▶ [Work instructions]
(1) Translate this sentence from the Northern Gateway pipeline post into Spanish: "A big part of the effort to block the Northern Gateway pipeline is being made by First Nations communities with territory that would be crossed by the pipe."
(2) Pick up the post on blocking the Northern Gateway pipeline where it stops, and write what comes next.

▶ [Provided passage]

Blocking the Northern Gateway pipeline

With the Keystone XL pipeline at least temporarily blocked, the next target for those hoping to limit the climatic damage done by Canada’s oil sands should probably be the Northern Gateway pipeline. This pipeline is intended to run from Alberta to Kitimat, in British Columbia, and allow the export of synthetic crude from the oil sands to Asia.

Many people have argued that blocking Keystone XL would have no tangible effect, because all the oil that would have flowed through it to the US would just end up going to Asia instead. This analysis is dubious on its face – it is surely an expensive proposition to ship oil sands products across the Pacific, and cutting off any market is likely to reduce the total level of oil sands exploitation. The argument becomes even more untenable if pipelines for export to Asia can be blocked as well.

A big part of the effort to block the Northern Gateway pipeline is being made by First Nations communities with territory that would be crossed by the pipe.

19 thoughts on “Blocking the Northern Gateway pipeline

  1. .

    B.C. natives form front to fight oil pipelines
    David Ljunggren, Jeffrey Jones

    Aboriginal groups in British Columbia said on Thursday they have formed a united front to oppose all exports of crude oil (CL-FT101.200.240.24%) from the Alberta tar sands through their territories.

    The declaration is another political blow to the Canadian energy sector and Canada’s right-of-centre Conservative government after Washington decided last month to delay approving a pipeline carrying oil sands crude to the Gulf Coast.

  2. .

▶ [Rows]
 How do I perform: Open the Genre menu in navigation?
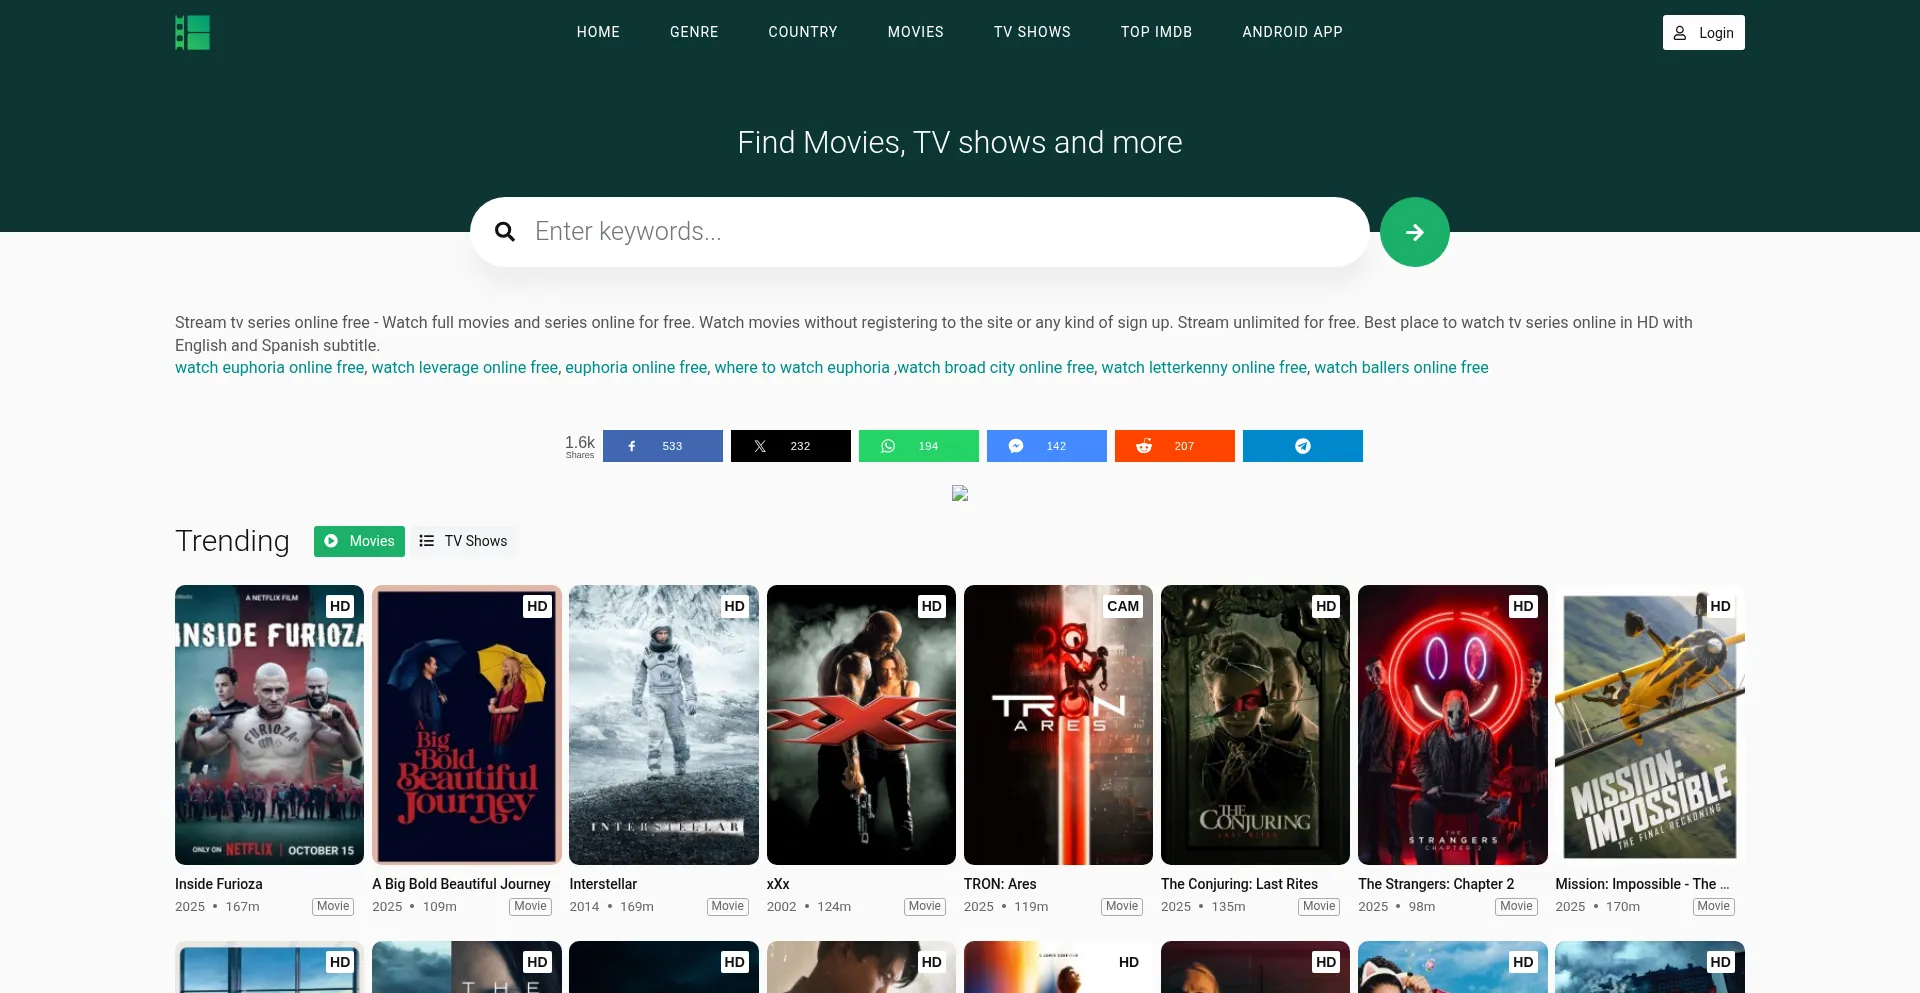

---

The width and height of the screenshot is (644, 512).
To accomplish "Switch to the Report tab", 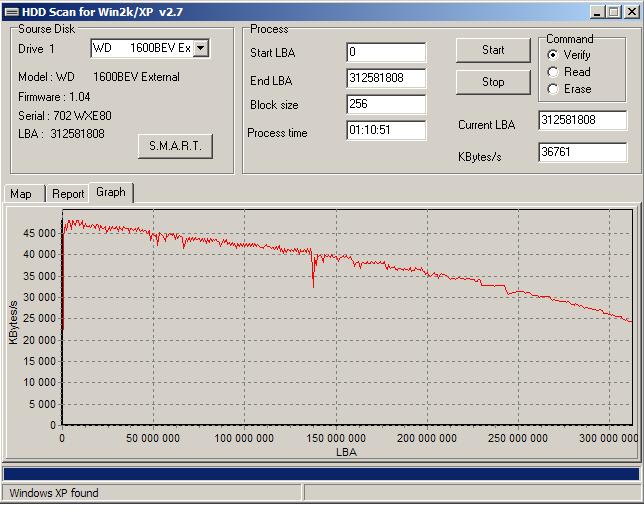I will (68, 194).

▶ [Solved problems]
(1) Una gran parte del esfuerzo por bloquear el oleoducto Northern Gateway la están llevando a cabo comunidades de las Primeras Naciones con territorios que serían atravesados por la tubería.

(2)
    Opponents of Northern Gateway pipeline brace for a fight
    Brenda Bouw

    After the delay of the Canada-U.S. Keystone XL pipeline, opponents of the Northern Gateway project running from Alberta to British Columbia are preparing for a tougher battle, even as Enbridge Inc. maintains it has no plans to change tactics.

    With Ottawa becoming more anxious to ship Alberta’s oil to Asia, it will intensify the fight for anti-Gateway activists, even though they view the Keystone decision by the United States as a victory.

  3. .

    B.C. First Nations chiefs deny pledge to support Northern Gateway pipeline

    BY MIKE HAGER AND PETER O’NEIL, POSTMEDIA NEWS

    VANCOUVER — Two chiefs of the Gitxsan First Nation in northern B.C. said they are “in shock and embarrassed” after Enbridge announced Friday that the aboriginal community had become an equity partner in its embattled Northern Gateway pipeline proposal.

    Norman Stephens and Marjorie McRae said they have the support of most of the other 63 chiefs and the rest of the First Nation in denouncing Friday’s agreement announced by Enbridge and Hereditary Chief Elmer Derrick. Friday’s deal was projected to bring at least $7 million to the community.

    “The majority of the hereditary chiefs didn’t know that this nonsense was coming — we didn’t even know he was negotiating with them,” said Stephens, also a hereditary chief who goes by the traditional name Guuhadawk. “The hereditary chiefs did not know about it and are opposed to it.

  4. .

    Pressure Rising on Both Sides of Northern Gateway Oil Sands Pipeline: December 2011 Update

    Media attention on Northern Gateway reached a new crescendo over the past several days when Enbridge announced Friday afternoon that it had reached a deal with the Gitxsan First Nation to support the pipeline in exchange for an equity share in the project.

    But within 48 hours of the announcement, it became apparent that there was significant opposition with the Gitxsan community about the deal. By Monday afternoon the uproar within the community resulted in a significant backlash against the decision within the community and a group of Gitxsan Hereditary Chiefs are renouncing the deal and demanding the resignation of the individual who participated in the announcement.

  5. .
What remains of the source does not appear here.